Marmara Havzası alanı yaklaşık olarak 23 084,6 km2 civarında olup, Türkiye’nin %2.96’sını karşılamaktadır. Havza, Marmara Denizi’ne dökülen Susurluk Nehri dışındaki tüm akarsuların yağış alanlarını kapsamaktadır. Marmara Havzası’nda, nüfusun zamanla önemli bir artış seyri göstermesi ve kentleşme süreci, diğer ortam sorunlarında olduğu gibi su kalitesini de önemli ölçüde belirlemiştir.

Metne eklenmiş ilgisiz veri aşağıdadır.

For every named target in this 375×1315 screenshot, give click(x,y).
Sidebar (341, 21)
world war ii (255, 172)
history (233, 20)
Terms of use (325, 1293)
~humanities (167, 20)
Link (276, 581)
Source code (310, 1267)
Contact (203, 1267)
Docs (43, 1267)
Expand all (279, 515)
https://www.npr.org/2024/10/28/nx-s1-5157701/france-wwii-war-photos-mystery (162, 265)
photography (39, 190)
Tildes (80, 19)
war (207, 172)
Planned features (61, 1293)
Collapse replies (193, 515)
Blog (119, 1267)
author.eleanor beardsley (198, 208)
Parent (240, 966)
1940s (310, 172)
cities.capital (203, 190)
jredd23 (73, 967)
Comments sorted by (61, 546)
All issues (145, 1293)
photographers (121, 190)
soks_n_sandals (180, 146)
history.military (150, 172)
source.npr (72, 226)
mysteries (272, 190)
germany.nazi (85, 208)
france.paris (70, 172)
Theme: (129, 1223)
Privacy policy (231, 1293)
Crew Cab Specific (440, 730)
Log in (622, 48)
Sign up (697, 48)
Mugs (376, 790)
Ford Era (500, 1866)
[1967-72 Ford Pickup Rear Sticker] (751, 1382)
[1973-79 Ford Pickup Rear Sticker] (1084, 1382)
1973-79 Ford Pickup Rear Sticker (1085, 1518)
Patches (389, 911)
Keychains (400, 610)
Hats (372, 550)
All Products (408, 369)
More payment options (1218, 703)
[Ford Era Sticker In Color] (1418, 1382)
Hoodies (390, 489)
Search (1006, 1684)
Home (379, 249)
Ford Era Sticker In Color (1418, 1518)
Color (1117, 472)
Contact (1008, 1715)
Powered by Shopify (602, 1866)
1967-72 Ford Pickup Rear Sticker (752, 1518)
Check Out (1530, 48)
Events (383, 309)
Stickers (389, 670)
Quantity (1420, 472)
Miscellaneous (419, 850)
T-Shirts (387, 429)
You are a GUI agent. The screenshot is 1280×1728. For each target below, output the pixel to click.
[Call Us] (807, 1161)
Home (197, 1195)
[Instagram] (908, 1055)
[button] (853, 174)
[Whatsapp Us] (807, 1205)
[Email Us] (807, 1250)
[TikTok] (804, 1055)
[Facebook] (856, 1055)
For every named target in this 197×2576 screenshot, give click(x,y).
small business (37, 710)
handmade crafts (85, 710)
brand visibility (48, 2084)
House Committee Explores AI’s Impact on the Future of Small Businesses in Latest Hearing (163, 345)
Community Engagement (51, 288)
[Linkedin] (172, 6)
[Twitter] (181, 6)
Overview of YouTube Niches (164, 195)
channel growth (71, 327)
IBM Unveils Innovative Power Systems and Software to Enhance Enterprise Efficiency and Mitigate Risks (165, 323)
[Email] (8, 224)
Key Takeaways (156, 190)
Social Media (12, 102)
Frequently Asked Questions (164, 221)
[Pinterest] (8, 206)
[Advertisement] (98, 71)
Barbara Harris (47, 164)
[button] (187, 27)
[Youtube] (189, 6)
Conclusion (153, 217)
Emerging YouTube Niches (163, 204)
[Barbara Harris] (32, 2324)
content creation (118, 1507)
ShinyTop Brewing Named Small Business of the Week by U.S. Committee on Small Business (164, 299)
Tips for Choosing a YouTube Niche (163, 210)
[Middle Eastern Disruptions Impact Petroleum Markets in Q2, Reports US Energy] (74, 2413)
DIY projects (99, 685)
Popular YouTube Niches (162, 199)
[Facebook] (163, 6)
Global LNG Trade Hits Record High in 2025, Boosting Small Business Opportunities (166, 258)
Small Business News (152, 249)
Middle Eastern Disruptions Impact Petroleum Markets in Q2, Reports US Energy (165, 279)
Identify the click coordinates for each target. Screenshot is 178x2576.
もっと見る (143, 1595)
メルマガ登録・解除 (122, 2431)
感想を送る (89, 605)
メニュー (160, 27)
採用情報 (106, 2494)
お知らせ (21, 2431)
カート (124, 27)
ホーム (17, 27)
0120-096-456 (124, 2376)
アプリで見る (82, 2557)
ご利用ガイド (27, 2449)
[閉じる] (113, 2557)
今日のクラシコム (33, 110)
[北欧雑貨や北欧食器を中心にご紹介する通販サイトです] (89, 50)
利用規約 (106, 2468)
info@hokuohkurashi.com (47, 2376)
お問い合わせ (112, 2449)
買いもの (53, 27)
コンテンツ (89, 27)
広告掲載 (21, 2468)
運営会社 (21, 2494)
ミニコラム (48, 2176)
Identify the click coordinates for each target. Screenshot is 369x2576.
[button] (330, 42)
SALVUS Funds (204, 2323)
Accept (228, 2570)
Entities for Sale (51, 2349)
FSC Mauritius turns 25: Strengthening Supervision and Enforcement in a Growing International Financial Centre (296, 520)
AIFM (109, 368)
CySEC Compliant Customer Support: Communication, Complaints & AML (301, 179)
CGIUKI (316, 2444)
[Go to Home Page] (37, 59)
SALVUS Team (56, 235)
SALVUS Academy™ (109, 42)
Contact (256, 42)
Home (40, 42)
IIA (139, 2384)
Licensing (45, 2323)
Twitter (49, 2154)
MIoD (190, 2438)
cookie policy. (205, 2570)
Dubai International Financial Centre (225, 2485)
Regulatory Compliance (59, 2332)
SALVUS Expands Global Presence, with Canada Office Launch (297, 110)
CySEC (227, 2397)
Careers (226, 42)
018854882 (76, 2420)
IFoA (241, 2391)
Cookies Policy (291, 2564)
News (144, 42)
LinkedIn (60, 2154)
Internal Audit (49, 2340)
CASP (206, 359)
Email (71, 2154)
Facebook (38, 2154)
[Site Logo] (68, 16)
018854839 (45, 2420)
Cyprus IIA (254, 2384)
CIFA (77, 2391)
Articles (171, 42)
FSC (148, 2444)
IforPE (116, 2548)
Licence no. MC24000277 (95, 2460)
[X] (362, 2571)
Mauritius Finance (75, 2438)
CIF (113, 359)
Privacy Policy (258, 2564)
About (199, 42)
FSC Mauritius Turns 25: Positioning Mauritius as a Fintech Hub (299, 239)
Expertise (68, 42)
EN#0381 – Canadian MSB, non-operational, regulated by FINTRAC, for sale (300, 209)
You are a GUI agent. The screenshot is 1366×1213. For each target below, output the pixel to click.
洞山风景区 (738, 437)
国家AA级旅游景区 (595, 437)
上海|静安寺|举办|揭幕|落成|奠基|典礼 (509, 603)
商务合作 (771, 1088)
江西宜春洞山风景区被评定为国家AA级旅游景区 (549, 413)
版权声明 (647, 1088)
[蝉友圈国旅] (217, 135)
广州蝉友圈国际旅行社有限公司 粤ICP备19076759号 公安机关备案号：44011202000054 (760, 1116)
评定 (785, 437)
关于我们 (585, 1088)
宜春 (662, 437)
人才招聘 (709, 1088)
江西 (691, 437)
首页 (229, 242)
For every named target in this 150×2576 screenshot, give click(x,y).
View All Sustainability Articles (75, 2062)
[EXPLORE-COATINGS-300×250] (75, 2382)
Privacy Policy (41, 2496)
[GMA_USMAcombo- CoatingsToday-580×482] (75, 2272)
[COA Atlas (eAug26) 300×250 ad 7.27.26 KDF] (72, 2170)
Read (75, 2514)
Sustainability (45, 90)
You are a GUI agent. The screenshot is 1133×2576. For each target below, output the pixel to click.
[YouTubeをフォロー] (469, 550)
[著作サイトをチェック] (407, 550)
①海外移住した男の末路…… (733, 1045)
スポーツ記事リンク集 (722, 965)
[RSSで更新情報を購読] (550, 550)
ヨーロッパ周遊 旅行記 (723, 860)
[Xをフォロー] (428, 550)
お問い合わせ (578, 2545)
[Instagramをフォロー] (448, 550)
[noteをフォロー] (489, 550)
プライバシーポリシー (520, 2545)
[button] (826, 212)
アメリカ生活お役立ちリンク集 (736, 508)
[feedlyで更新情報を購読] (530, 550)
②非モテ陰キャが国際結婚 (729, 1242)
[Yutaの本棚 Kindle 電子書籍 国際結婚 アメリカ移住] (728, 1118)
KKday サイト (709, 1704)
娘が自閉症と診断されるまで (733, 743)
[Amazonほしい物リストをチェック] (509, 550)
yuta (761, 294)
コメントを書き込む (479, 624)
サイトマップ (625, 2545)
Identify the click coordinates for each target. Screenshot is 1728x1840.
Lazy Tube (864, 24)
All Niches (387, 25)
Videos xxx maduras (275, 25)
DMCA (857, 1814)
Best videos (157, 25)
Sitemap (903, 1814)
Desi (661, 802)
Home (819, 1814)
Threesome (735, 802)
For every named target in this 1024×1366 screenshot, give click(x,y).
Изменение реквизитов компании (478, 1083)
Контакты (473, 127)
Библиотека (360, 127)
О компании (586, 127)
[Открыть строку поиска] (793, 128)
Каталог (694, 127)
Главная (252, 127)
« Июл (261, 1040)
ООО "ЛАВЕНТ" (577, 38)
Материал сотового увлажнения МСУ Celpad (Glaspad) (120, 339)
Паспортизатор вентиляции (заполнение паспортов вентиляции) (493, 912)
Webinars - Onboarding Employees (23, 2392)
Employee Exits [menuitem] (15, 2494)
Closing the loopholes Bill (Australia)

Havzada evsel kökenli atık suların su kalitesi üzerindeki belirleyicilikleri, bir taraftan nüfusun dağılışına, diğer taraftan da arıtma tesislerinin olup olmayışına bağlı gözükmektedir. Marmara Havzası’nda, gerek nüfusun gerek şehirleşmenin ve endüstrileşmenin, doğu yarıda toplanması nedeniyle başta İstanbul ve onu izleyen Kocaeli İl sınırları içerisinde, evsel ve endüstriyel kökenli atıksu miktarları da daima daha yüksek seyretmektedir. Dolayısıyla Marmara Havzası genelinde, kirlenmiş durumda olan ve kirlenme riski taşıyan yüzeysel su kaynakları açısından, öncelikle İstanbul İli sınırları içerisinde kalan su ortamları gelmekte ve bunu Kocaeli İli izlemektedir. Ayrıca Yalova İli ile Çanakkale, Tekirdağ İlleri’nin, havza içerisinde kalan kısımlarındaki akarsular da kirlenmiştir. Atıksuların diğer etki alanları ise, İstanbul’un kıyı kesimleri, İzmit Körfezi ve Gemlik Körfezi’dir. Havzada bulunan illerden İstanbul, Kocaeli ve Bursa’da özellikle Büyükşehir Belediyesi kapsamındaki yerleşim yerlerinde arıtma hizmeti veren belediye sayısı, Türkiye ortalamasına göre yüksektir. Bu durum ise, havzanın atık su deşarj ortamlarının su kalitesinde, olumlu rol almaya başlamıştır.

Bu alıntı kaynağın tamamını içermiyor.